- _Exercise prompt_: Transcribe the data underneath exactly, keeping every word in place.

····················

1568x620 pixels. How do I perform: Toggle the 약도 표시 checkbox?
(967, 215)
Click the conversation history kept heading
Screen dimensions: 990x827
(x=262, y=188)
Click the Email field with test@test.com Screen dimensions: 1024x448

····················

- _Answer_:
1568x620 pixels. How do I perform: Toggle the 약도 표시 checkbox?
(967, 215)
Click the conversation history kept heading
Screen dimensions: 990x827
(x=262, y=188)
Click the Email field with test@test.com Screen dimensions: 1024x448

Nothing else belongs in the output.